Dopo l'indicizzazione, allineare le letture al riferimento all'rRNA per escludere le letture provenienti dall'rRNA eseguendo il comando. Inizia creando un indice del genoma eseguendo il comando. Quindi allineare le letture pulite senza contaminazione di rRNA al riferimento creato eseguendo il comando, quindi ordinare e indicizzare i file di allineamento eseguendo il comando.
Preparare le annotazioni della trascrizione eseguendo il comando. Selezionare frammenti protetti da ribosomi di lunghezze specifiche e identificare le loro posizioni del sito P eseguendo il comando. Modificare i file di configurazione per ogni esempio e unirli.
Quindi eseguire RiboCode eseguendo il comando. La distribuzione in frequenza delle lunghezze delle letture ha mostrato che la maggior parte dei frammenti protetti dai ribosomi corrispondono a 25-35 nucleotidi. Le posizioni del sito P per diverse lunghezze di frammenti protetti da ribosomi sono state determinate esaminando le distanze dalle loro cinque estremità prime ai codoni di inizio e arresto annotati.
I risultati della mappatura mostrano che 10.394 geni codificano per frame di lettura aperti annotati. Inoltre, 509 e 168 geni codificano per frame di lettura aperti a monte e a valle, mentre 939 geni codificano per frame di lettura aperti a monte o a valle, sovrapposti a frame di lettura aperti annotati noti. Inoltre, 68 geni codificanti proteine e 2.601 geni non codificanti codificano per nuovi frame di lettura aperti.
La distribuzione della lunghezza ha mostrato che i fotogrammi di lettura aperti a monte, a valle, nuovi e sovrapposti erano più brevi dei fotogrammi di lettura aperti annotati. I conteggi relativi dei frammenti protetti da ribosomi sono stati calcolati per ogni frame di lettura aperto, rivelando che le densità di ribosomi dei frame di lettura aperti a monte erano significativamente più alte nelle cellule carenti di eIF3e rispetto alle celle di controllo.

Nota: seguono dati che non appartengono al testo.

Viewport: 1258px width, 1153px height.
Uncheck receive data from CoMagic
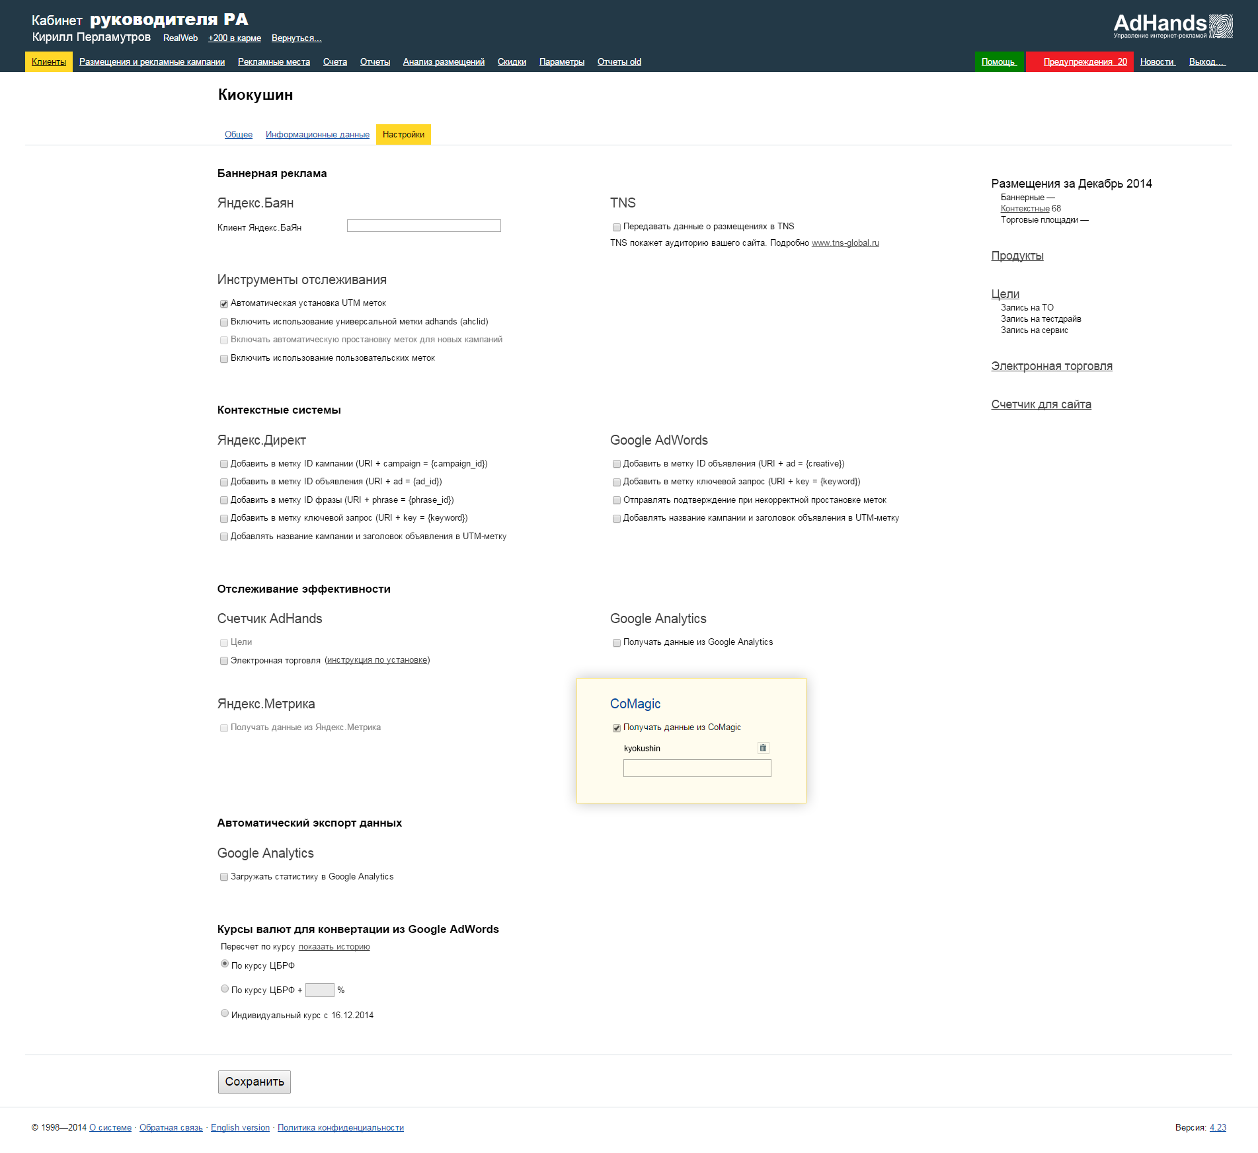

L'analisi del metagene ha rivelato che una massa di ribosomi si è bloccata tra i codoni 25 e 75 a valle del codone iniziale, suggerendo che l'allungamento della traduzione potrebbe essere bloccato all'inizio nelle cellule carenti di eIF3e.
Sono stati esaminati i profili di densità dei siti P per i frame di lettura aperti a monte di PSMA6 e i frame di lettura aperti a valle del gene SENP3-EIF4A1, dimostrando i modelli di periodicità e densità dei frammenti protetti dai ribosomi. Il controllo delle posizioni delle letture intorno ai codoni di inizio e arresto delle regioni codificanti proteine note è necessario per valutare le proprietà periodiche delle letture per ogni lunghezza. RiboCode, insieme a un altro strumento da riga di comando, RiboMiner può anche eseguire il controllo di qualità e analisi multiple come quantificare e visualizzare le occupazioni dei ribosomi sui frame di lettura aperti previsti.
Questo strumento computazionale fornisce un modo ad alto throughput per identificare eventi di traduzione non canonici con dati di profilazione dei ribosomi in specifici contesti fisiologici e come la traduzione si modula in risposta allo stimolo.